* [Exercise aim] Reproduce all of the material below word for word, keeping every line as it is.

─── Dataset records ───

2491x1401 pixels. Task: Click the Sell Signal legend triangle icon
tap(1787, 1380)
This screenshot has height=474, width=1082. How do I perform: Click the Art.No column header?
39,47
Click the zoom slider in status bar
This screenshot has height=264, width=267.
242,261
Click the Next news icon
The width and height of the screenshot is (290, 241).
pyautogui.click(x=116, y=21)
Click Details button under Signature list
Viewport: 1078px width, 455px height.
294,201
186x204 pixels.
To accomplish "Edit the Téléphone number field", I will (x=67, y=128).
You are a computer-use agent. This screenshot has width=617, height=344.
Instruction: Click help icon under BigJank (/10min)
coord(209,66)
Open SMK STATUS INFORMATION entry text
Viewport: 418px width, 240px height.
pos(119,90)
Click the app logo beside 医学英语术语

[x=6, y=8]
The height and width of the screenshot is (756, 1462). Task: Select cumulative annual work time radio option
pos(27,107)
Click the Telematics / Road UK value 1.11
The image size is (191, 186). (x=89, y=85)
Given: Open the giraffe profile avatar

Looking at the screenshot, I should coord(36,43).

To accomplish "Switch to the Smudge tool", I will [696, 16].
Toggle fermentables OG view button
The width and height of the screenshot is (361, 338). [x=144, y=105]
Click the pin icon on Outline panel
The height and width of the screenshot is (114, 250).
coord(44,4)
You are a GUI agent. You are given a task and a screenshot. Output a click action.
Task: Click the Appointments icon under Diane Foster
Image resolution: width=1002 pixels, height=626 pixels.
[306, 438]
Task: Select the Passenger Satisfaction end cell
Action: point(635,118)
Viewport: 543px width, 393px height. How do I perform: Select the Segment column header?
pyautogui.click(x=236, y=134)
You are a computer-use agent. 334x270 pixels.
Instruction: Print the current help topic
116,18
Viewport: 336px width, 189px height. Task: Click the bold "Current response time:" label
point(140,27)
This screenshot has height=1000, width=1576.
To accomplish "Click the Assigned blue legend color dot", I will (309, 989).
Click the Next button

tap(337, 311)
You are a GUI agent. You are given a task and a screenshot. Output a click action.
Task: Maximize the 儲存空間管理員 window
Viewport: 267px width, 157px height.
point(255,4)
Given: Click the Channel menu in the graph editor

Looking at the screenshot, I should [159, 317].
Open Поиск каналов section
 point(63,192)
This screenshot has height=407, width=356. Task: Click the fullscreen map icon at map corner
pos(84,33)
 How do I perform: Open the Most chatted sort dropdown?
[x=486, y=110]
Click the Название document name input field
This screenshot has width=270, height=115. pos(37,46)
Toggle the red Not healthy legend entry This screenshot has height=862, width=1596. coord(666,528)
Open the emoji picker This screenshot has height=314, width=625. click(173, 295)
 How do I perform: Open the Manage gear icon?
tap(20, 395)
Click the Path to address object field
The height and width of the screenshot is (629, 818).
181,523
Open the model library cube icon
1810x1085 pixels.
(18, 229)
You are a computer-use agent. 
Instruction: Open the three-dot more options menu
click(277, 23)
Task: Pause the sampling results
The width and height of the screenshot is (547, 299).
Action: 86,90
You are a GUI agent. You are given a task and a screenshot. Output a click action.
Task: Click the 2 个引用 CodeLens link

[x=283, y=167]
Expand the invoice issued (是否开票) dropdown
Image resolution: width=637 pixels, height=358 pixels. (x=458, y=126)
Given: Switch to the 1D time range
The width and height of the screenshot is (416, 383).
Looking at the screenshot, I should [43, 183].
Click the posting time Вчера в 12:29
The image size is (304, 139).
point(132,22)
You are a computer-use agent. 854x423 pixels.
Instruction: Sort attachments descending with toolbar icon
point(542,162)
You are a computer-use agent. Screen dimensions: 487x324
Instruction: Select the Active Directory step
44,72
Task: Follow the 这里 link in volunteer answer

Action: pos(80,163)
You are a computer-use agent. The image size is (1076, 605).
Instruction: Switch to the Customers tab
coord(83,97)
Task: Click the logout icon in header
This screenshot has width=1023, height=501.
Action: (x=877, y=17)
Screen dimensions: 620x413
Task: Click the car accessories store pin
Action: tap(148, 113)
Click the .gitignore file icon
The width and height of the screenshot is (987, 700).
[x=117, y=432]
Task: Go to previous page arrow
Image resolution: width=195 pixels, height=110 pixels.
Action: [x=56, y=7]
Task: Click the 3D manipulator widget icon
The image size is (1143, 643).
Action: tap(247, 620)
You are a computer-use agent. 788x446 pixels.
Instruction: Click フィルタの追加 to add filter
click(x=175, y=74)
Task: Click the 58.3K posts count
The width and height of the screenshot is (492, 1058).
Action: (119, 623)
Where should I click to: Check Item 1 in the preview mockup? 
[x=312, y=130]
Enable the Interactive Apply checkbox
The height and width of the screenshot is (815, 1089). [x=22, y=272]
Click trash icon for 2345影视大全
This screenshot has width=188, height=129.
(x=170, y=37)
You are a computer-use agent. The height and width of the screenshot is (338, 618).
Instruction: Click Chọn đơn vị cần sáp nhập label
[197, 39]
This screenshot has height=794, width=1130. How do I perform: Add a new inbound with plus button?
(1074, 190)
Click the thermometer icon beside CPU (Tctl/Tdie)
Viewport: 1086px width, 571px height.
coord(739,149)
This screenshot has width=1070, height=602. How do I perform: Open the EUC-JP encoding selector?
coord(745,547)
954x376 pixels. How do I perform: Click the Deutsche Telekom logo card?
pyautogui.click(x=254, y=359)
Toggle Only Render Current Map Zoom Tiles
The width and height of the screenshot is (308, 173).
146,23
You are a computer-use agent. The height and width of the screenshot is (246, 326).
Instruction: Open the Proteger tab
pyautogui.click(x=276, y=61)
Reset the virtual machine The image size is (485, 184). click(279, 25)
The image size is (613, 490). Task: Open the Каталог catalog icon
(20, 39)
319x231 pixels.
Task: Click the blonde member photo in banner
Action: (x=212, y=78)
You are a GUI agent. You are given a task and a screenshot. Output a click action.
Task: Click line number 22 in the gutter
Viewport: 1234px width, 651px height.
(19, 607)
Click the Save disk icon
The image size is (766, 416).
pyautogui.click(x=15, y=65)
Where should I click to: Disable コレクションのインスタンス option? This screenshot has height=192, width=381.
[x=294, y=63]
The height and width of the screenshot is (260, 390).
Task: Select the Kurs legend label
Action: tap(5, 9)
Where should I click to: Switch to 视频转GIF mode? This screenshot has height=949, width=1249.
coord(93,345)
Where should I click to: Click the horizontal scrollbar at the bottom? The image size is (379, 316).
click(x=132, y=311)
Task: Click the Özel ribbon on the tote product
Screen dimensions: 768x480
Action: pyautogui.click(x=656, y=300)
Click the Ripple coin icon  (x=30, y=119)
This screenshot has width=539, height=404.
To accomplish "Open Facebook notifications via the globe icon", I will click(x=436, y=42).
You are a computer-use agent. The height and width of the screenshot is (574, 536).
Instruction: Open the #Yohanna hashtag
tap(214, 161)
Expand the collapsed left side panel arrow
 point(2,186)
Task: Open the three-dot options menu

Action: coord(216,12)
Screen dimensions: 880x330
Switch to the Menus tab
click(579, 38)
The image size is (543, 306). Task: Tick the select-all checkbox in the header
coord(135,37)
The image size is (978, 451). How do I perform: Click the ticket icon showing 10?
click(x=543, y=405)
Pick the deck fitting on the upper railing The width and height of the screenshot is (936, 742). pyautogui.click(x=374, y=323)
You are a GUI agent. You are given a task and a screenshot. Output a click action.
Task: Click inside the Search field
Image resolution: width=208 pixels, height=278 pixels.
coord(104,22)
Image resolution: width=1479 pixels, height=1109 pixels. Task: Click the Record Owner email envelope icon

───

* [The response]
2491x1401 pixels. Task: Click the Sell Signal legend triangle icon
tap(1787, 1380)
This screenshot has height=474, width=1082. How do I perform: Click the Art.No column header?
39,47
Click the zoom slider in status bar
This screenshot has height=264, width=267.
242,261
Click the Next news icon
The width and height of the screenshot is (290, 241).
pyautogui.click(x=116, y=21)
Click Details button under Signature list
Viewport: 1078px width, 455px height.
294,201
186x204 pixels.
To accomplish "Edit the Téléphone number field", I will (x=67, y=128).
You are a computer-use agent. This screenshot has width=617, height=344.
Instruction: Click help icon under BigJank (/10min)
coord(209,66)
Open SMK STATUS INFORMATION entry text
Viewport: 418px width, 240px height.
pos(119,90)
Click the app logo beside 医学英语术语

[x=6, y=8]
The height and width of the screenshot is (756, 1462). Task: Select cumulative annual work time radio option
pos(27,107)
Click the Telematics / Road UK value 1.11
The image size is (191, 186). (x=89, y=85)
Given: Open the giraffe profile avatar

Looking at the screenshot, I should coord(36,43).

To accomplish "Switch to the Smudge tool", I will [696, 16].
Toggle fermentables OG view button
The width and height of the screenshot is (361, 338). [x=144, y=105]
Click the pin icon on Outline panel
The height and width of the screenshot is (114, 250).
coord(44,4)
You are a GUI agent. You are given a task and a screenshot. Output a click action.
Task: Click the Appointments icon under Diane Foster
Image resolution: width=1002 pixels, height=626 pixels.
[306, 438]
Task: Select the Passenger Satisfaction end cell
Action: point(635,118)
Viewport: 543px width, 393px height. How do I perform: Select the Segment column header?
pyautogui.click(x=236, y=134)
You are a computer-use agent. 334x270 pixels.
Instruction: Print the current help topic
116,18
Viewport: 336px width, 189px height. Task: Click the bold "Current response time:" label
point(140,27)
This screenshot has height=1000, width=1576.
To accomplish "Click the Assigned blue legend color dot", I will (309, 989).
Click the Next button

tap(337, 311)
You are a GUI agent. You are given a task and a screenshot. Output a click action.
Task: Maximize the 儲存空間管理員 window
Viewport: 267px width, 157px height.
point(255,4)
Given: Click the Channel menu in the graph editor

Looking at the screenshot, I should [159, 317].
Open Поиск каналов section
 point(63,192)
This screenshot has height=407, width=356. Task: Click the fullscreen map icon at map corner
pos(84,33)
 How do I perform: Open the Most chatted sort dropdown?
[x=486, y=110]
Click the Название document name input field
This screenshot has width=270, height=115. pos(37,46)
Toggle the red Not healthy legend entry This screenshot has height=862, width=1596. coord(666,528)
Open the emoji picker This screenshot has height=314, width=625. click(173, 295)
 How do I perform: Open the Manage gear icon?
tap(20, 395)
Click the Path to address object field
The height and width of the screenshot is (629, 818).
181,523
Open the model library cube icon
1810x1085 pixels.
(18, 229)
You are a computer-use agent. 
Instruction: Open the three-dot more options menu
click(277, 23)
Task: Pause the sampling results
The width and height of the screenshot is (547, 299).
Action: 86,90
You are a GUI agent. You are given a task and a screenshot. Output a click action.
Task: Click the 2 个引用 CodeLens link

[x=283, y=167]
Expand the invoice issued (是否开票) dropdown
Image resolution: width=637 pixels, height=358 pixels. (x=458, y=126)
Given: Switch to the 1D time range
The width and height of the screenshot is (416, 383).
Looking at the screenshot, I should [43, 183].
Click the posting time Вчера в 12:29
The image size is (304, 139).
point(132,22)
You are a computer-use agent. 854x423 pixels.
Instruction: Sort attachments descending with toolbar icon
point(542,162)
You are a computer-use agent. Screen dimensions: 487x324
Instruction: Select the Active Directory step
44,72
Task: Follow the 这里 link in volunteer answer

Action: pos(80,163)
You are a computer-use agent. The image size is (1076, 605).
Instruction: Switch to the Customers tab
coord(83,97)
Task: Click the logout icon in header
This screenshot has width=1023, height=501.
Action: (x=877, y=17)
Screen dimensions: 620x413
Task: Click the car accessories store pin
Action: tap(148, 113)
Click the .gitignore file icon
The width and height of the screenshot is (987, 700).
[x=117, y=432]
Task: Go to previous page arrow
Image resolution: width=195 pixels, height=110 pixels.
Action: [x=56, y=7]
Task: Click the 3D manipulator widget icon
The image size is (1143, 643).
Action: tap(247, 620)
You are a computer-use agent. 788x446 pixels.
Instruction: Click フィルタの追加 to add filter
click(x=175, y=74)
Task: Click the 58.3K posts count
The width and height of the screenshot is (492, 1058).
Action: (119, 623)
Where should I click to: Check Item 1 in the preview mockup? 
[x=312, y=130]
Enable the Interactive Apply checkbox
The height and width of the screenshot is (815, 1089). [x=22, y=272]
Click trash icon for 2345影视大全
This screenshot has width=188, height=129.
(x=170, y=37)
You are a computer-use agent. The height and width of the screenshot is (338, 618).
Instruction: Click Chọn đơn vị cần sáp nhập label
[197, 39]
This screenshot has height=794, width=1130. How do I perform: Add a new inbound with plus button?
(1074, 190)
Click the thermometer icon beside CPU (Tctl/Tdie)
Viewport: 1086px width, 571px height.
coord(739,149)
This screenshot has width=1070, height=602. How do I perform: Open the EUC-JP encoding selector?
coord(745,547)
954x376 pixels. How do I perform: Click the Deutsche Telekom logo card?
pyautogui.click(x=254, y=359)
Toggle Only Render Current Map Zoom Tiles
The width and height of the screenshot is (308, 173).
146,23
You are a computer-use agent. The height and width of the screenshot is (246, 326).
Instruction: Open the Proteger tab
pyautogui.click(x=276, y=61)
Reset the virtual machine The image size is (485, 184). click(279, 25)
The image size is (613, 490). Task: Open the Каталог catalog icon
(20, 39)
319x231 pixels.
Task: Click the blonde member photo in banner
Action: (x=212, y=78)
You are a GUI agent. You are given a task and a screenshot. Output a click action.
Task: Click line number 22 in the gutter
Viewport: 1234px width, 651px height.
(19, 607)
Click the Save disk icon
The image size is (766, 416).
pyautogui.click(x=15, y=65)
Where should I click to: Disable コレクションのインスタンス option? This screenshot has height=192, width=381.
[x=294, y=63]
The height and width of the screenshot is (260, 390).
Task: Select the Kurs legend label
Action: tap(5, 9)
Where should I click to: Switch to 视频转GIF mode? This screenshot has height=949, width=1249.
coord(93,345)
Where should I click to: Click the horizontal scrollbar at the bottom? The image size is (379, 316).
click(x=132, y=311)
Task: Click the Özel ribbon on the tote product
Screen dimensions: 768x480
Action: pyautogui.click(x=656, y=300)
Click the Ripple coin icon  (x=30, y=119)
This screenshot has width=539, height=404.
To accomplish "Open Facebook notifications via the globe icon", I will click(x=436, y=42).
You are a computer-use agent. The height and width of the screenshot is (574, 536).
Instruction: Open the #Yohanna hashtag
tap(214, 161)
Expand the collapsed left side panel arrow
 point(2,186)
Task: Open the three-dot options menu

Action: coord(216,12)
Screen dimensions: 880x330
Switch to the Menus tab
click(579, 38)
The image size is (543, 306). Task: Tick the select-all checkbox in the header
coord(135,37)
The image size is (978, 451). How do I perform: Click the ticket icon showing 10?
click(x=543, y=405)
Pick the deck fitting on the upper railing The width and height of the screenshot is (936, 742). pyautogui.click(x=374, y=323)
You are a GUI agent. You are given a task and a screenshot. Output a click action.
Task: Click inside the Search field
Image resolution: width=208 pixels, height=278 pixels.
coord(104,22)
Image resolution: width=1479 pixels, height=1109 pixels. Task: Click the Record Owner email envelope icon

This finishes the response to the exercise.